SUPPLIED DATA:
+ + + +

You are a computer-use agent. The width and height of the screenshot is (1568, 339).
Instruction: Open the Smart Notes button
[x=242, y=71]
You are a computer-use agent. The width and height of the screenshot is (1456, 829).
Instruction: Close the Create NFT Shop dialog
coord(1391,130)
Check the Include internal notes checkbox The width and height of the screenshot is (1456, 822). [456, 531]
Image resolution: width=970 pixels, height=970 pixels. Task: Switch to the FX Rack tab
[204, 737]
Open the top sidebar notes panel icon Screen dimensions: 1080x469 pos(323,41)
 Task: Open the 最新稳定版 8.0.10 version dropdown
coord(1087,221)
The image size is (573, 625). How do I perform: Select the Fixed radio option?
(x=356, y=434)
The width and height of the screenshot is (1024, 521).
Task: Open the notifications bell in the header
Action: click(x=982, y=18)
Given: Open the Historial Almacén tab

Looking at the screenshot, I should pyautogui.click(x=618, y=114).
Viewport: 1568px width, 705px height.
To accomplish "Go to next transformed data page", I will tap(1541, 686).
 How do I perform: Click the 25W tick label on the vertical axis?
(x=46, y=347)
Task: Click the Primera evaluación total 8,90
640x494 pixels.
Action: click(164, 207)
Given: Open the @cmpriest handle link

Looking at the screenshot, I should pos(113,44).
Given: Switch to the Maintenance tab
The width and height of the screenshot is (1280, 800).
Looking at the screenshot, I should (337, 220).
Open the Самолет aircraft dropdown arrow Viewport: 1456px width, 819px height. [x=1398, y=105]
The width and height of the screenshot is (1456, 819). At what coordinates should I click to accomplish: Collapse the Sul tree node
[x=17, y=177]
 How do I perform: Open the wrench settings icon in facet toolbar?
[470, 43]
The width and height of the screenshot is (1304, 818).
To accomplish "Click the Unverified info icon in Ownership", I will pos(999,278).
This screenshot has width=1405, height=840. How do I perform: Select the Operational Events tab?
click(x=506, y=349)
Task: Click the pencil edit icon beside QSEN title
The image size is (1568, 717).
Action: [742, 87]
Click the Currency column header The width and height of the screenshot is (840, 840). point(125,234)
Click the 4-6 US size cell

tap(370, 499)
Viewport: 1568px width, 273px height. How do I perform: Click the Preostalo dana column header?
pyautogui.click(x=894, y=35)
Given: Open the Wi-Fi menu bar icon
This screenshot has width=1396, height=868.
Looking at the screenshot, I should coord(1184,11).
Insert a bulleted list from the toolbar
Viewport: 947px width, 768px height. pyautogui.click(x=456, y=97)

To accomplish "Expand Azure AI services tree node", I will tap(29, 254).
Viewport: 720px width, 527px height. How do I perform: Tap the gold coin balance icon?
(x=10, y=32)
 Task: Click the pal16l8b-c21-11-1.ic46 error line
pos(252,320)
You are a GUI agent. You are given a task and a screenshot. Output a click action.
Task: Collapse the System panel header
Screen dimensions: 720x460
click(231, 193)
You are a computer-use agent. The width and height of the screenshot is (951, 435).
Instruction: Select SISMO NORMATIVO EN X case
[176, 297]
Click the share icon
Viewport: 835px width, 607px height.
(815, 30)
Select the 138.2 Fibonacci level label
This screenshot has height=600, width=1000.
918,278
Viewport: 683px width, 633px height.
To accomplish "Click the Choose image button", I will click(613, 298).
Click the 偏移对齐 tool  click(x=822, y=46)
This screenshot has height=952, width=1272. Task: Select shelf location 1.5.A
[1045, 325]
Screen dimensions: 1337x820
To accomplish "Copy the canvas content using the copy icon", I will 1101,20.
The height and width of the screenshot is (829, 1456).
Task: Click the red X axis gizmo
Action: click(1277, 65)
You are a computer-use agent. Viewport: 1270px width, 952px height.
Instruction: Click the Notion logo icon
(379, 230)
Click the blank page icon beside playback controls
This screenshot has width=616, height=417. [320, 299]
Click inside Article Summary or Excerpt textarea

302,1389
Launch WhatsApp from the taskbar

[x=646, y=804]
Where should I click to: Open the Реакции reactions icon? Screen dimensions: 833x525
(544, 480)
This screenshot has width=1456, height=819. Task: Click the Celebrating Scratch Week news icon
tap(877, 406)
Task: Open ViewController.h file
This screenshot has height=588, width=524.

+ + + +

TASK: Copy every one of the records above word for word, with no changes.

SOLUTION TO THIS EXERCISE:
You are a computer-use agent. The width and height of the screenshot is (1568, 339).
Instruction: Open the Smart Notes button
[x=242, y=71]
You are a computer-use agent. The width and height of the screenshot is (1456, 829).
Instruction: Close the Create NFT Shop dialog
coord(1391,130)
Check the Include internal notes checkbox The width and height of the screenshot is (1456, 822). [456, 531]
Image resolution: width=970 pixels, height=970 pixels. Task: Switch to the FX Rack tab
[204, 737]
Open the top sidebar notes panel icon Screen dimensions: 1080x469 pos(323,41)
 Task: Open the 最新稳定版 8.0.10 version dropdown
coord(1087,221)
The image size is (573, 625). How do I perform: Select the Fixed radio option?
(x=356, y=434)
The width and height of the screenshot is (1024, 521).
Task: Open the notifications bell in the header
Action: click(x=982, y=18)
Given: Open the Historial Almacén tab

Looking at the screenshot, I should pyautogui.click(x=618, y=114).
Viewport: 1568px width, 705px height.
To accomplish "Go to next transformed data page", I will tap(1541, 686).
 How do I perform: Click the 25W tick label on the vertical axis?
(x=46, y=347)
Task: Click the Primera evaluación total 8,90
640x494 pixels.
Action: click(164, 207)
Given: Open the @cmpriest handle link

Looking at the screenshot, I should pos(113,44).
Given: Switch to the Maintenance tab
The width and height of the screenshot is (1280, 800).
Looking at the screenshot, I should (337, 220).
Open the Самолет aircraft dropdown arrow Viewport: 1456px width, 819px height. [x=1398, y=105]
The width and height of the screenshot is (1456, 819). At what coordinates should I click to accomplish: Collapse the Sul tree node
[x=17, y=177]
 How do I perform: Open the wrench settings icon in facet toolbar?
[470, 43]
The width and height of the screenshot is (1304, 818).
To accomplish "Click the Unverified info icon in Ownership", I will pos(999,278).
This screenshot has width=1405, height=840. How do I perform: Select the Operational Events tab?
click(x=506, y=349)
Task: Click the pencil edit icon beside QSEN title
The image size is (1568, 717).
Action: [742, 87]
Click the Currency column header The width and height of the screenshot is (840, 840). point(125,234)
Click the 4-6 US size cell

tap(370, 499)
Viewport: 1568px width, 273px height. How do I perform: Click the Preostalo dana column header?
pyautogui.click(x=894, y=35)
Given: Open the Wi-Fi menu bar icon
This screenshot has width=1396, height=868.
Looking at the screenshot, I should coord(1184,11).
Insert a bulleted list from the toolbar
Viewport: 947px width, 768px height. pyautogui.click(x=456, y=97)

To accomplish "Expand Azure AI services tree node", I will tap(29, 254).
Viewport: 720px width, 527px height. How do I perform: Tap the gold coin balance icon?
(x=10, y=32)
 Task: Click the pal16l8b-c21-11-1.ic46 error line
pos(252,320)
You are a GUI agent. You are given a task and a screenshot. Output a click action.
Task: Collapse the System panel header
Screen dimensions: 720x460
click(231, 193)
You are a computer-use agent. The width and height of the screenshot is (951, 435).
Instruction: Select SISMO NORMATIVO EN X case
[176, 297]
Click the share icon
Viewport: 835px width, 607px height.
(815, 30)
Select the 138.2 Fibonacci level label
This screenshot has height=600, width=1000.
918,278
Viewport: 683px width, 633px height.
To accomplish "Click the Choose image button", I will click(613, 298).
Click the 偏移对齐 tool  click(x=822, y=46)
This screenshot has height=952, width=1272. Task: Select shelf location 1.5.A
[1045, 325]
Screen dimensions: 1337x820
To accomplish "Copy the canvas content using the copy icon", I will 1101,20.
The height and width of the screenshot is (829, 1456).
Task: Click the red X axis gizmo
Action: click(1277, 65)
You are a computer-use agent. Viewport: 1270px width, 952px height.
Instruction: Click the Notion logo icon
(379, 230)
Click the blank page icon beside playback controls
This screenshot has width=616, height=417. [320, 299]
Click inside Article Summary or Excerpt textarea

302,1389
Launch WhatsApp from the taskbar

[x=646, y=804]
Where should I click to: Open the Реакции reactions icon? Screen dimensions: 833x525
(544, 480)
This screenshot has width=1456, height=819. Task: Click the Celebrating Scratch Week news icon
tap(877, 406)
Task: Open ViewController.h file
This screenshot has height=588, width=524.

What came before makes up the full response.